### Activity
The reply should hold only the lines from the one with "Click MEGAWHITE 33 M DALI (it. 210720) title" to the one with "Viewport: 548px width, 298px height.", both ends kept, exactly as they appear below, without any pictures.

### Exercise data
-*-
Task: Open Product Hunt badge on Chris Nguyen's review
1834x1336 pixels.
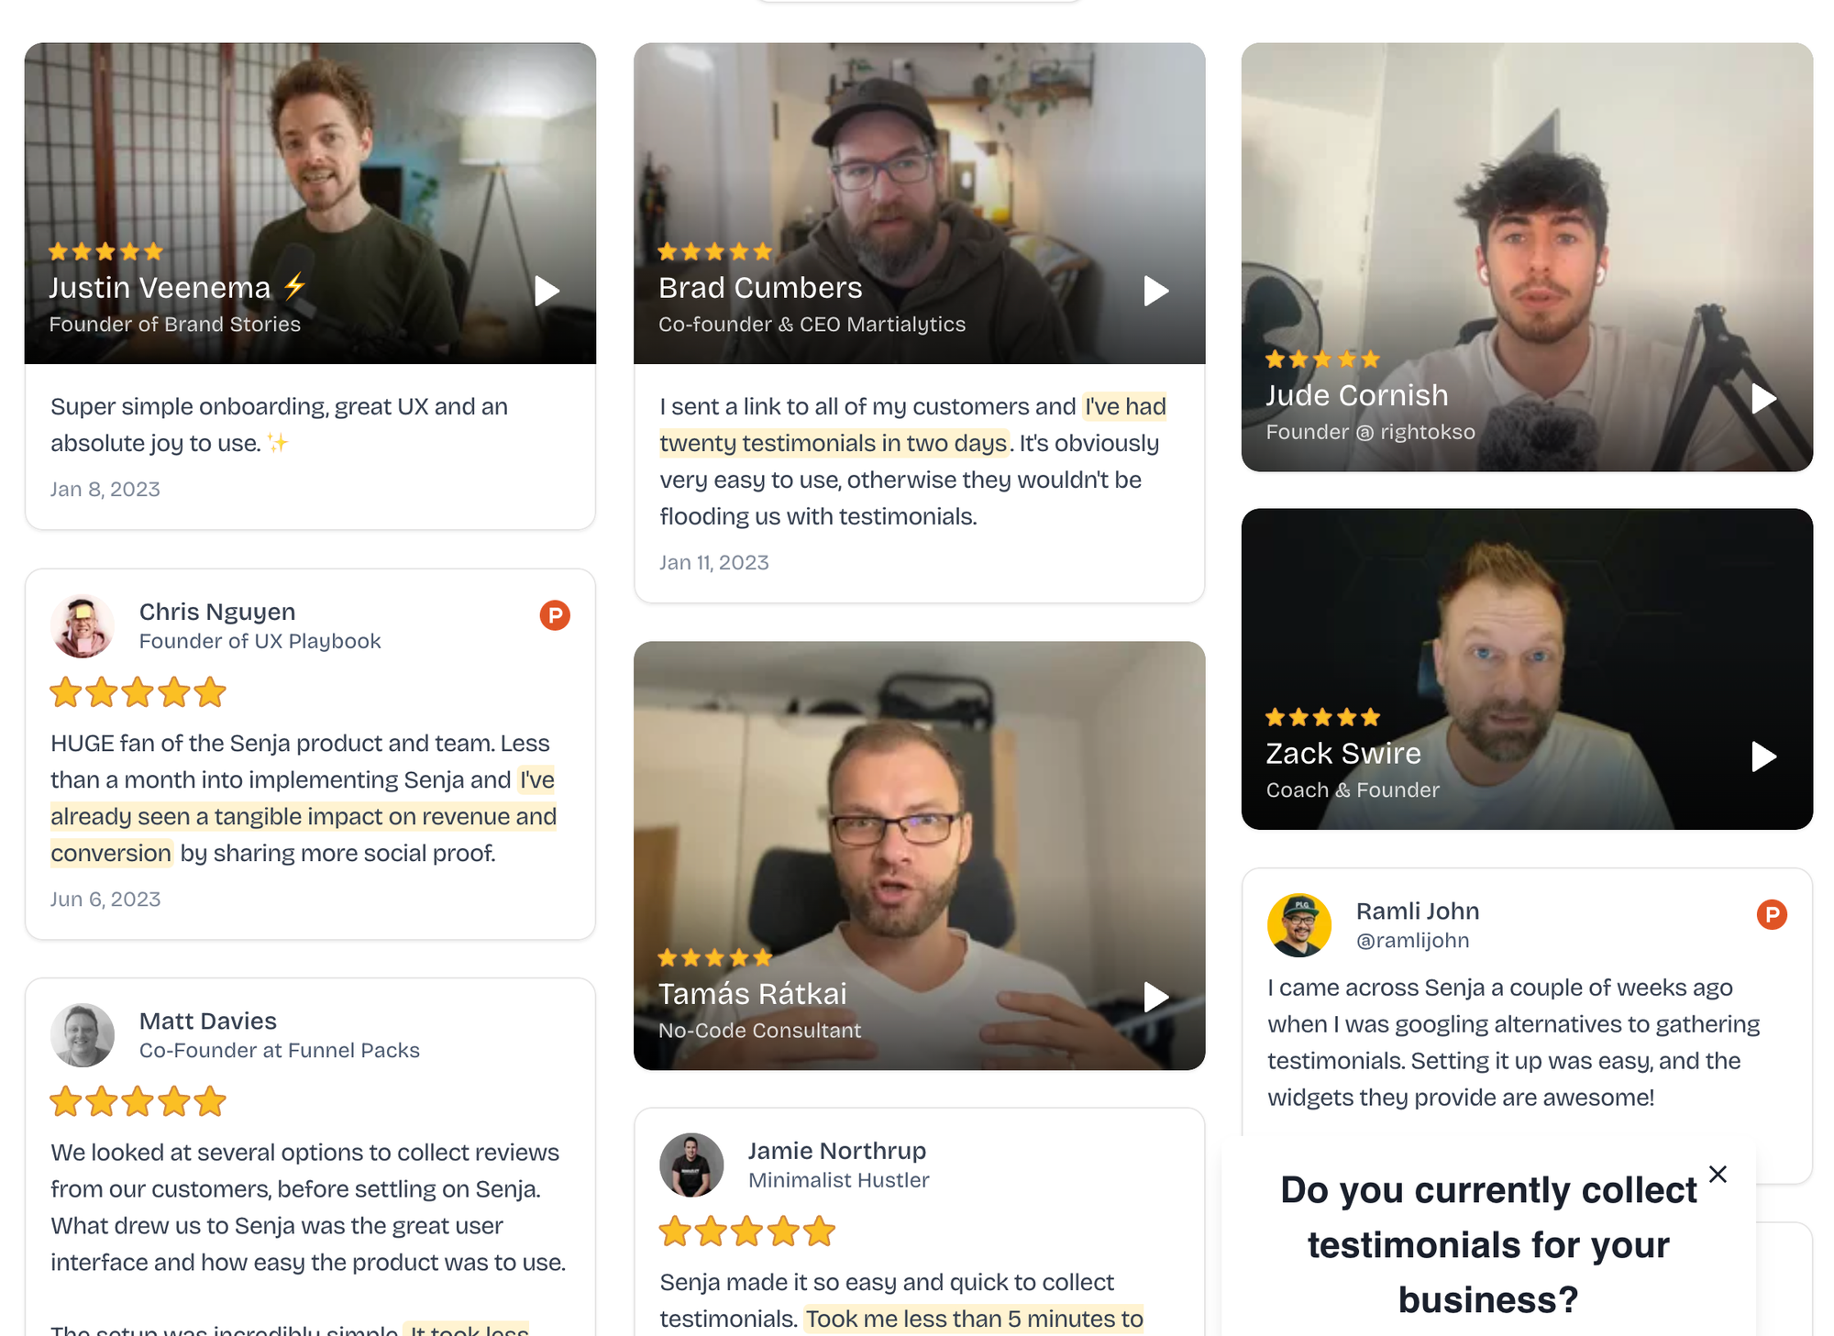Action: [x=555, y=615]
-*-
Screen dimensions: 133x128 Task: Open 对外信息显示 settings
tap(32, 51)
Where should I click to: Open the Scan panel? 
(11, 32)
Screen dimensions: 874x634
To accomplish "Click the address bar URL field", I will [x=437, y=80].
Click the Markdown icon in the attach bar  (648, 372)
-*-
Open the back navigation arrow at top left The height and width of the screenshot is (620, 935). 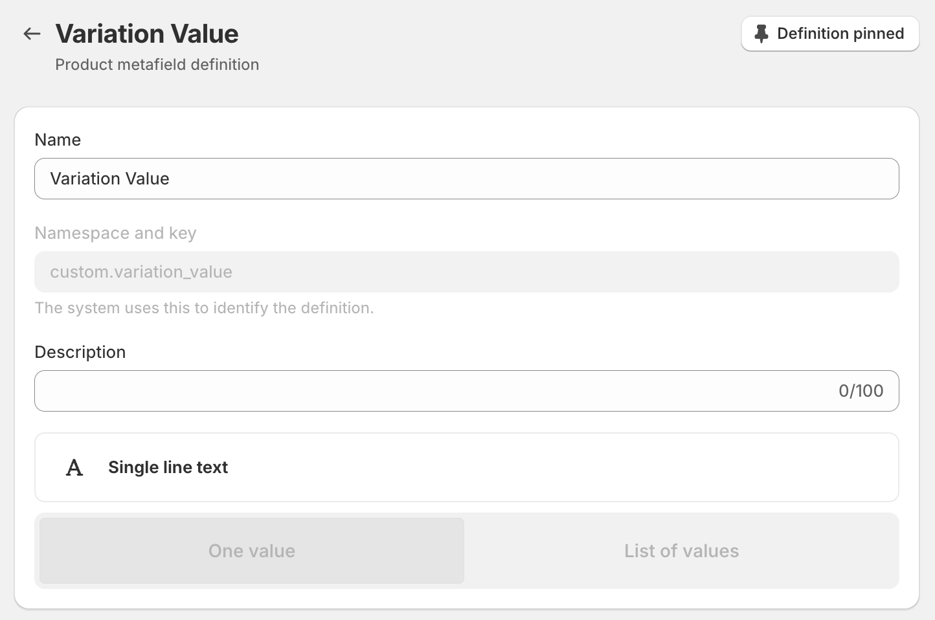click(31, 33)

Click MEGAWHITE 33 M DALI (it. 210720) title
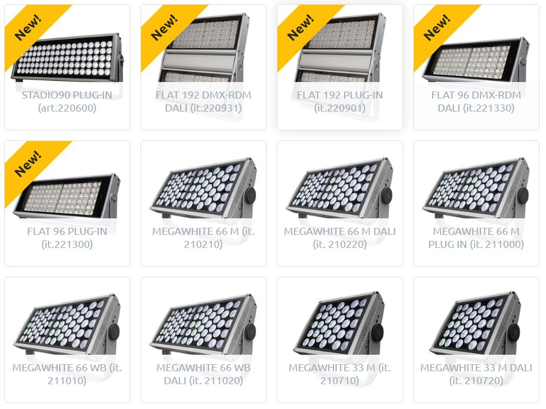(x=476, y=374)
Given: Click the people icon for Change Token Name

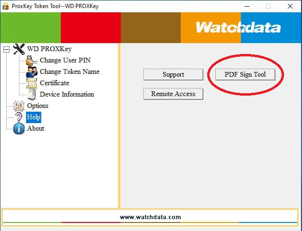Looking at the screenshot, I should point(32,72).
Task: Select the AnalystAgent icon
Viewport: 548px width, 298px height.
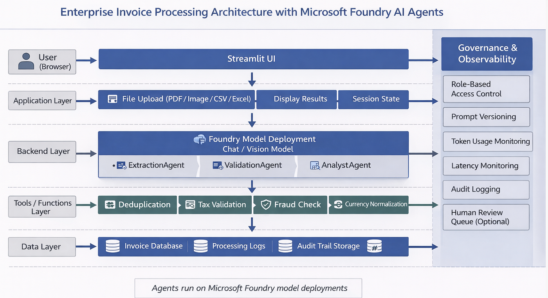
-*-
### The answer
Click MEGAWHITE 33 M DALI (it. 210720) title
(x=476, y=374)
Given: Click the people icon for Change Token Name

Looking at the screenshot, I should point(32,72).
Task: Select the AnalystAgent icon
Viewport: 548px width, 298px height.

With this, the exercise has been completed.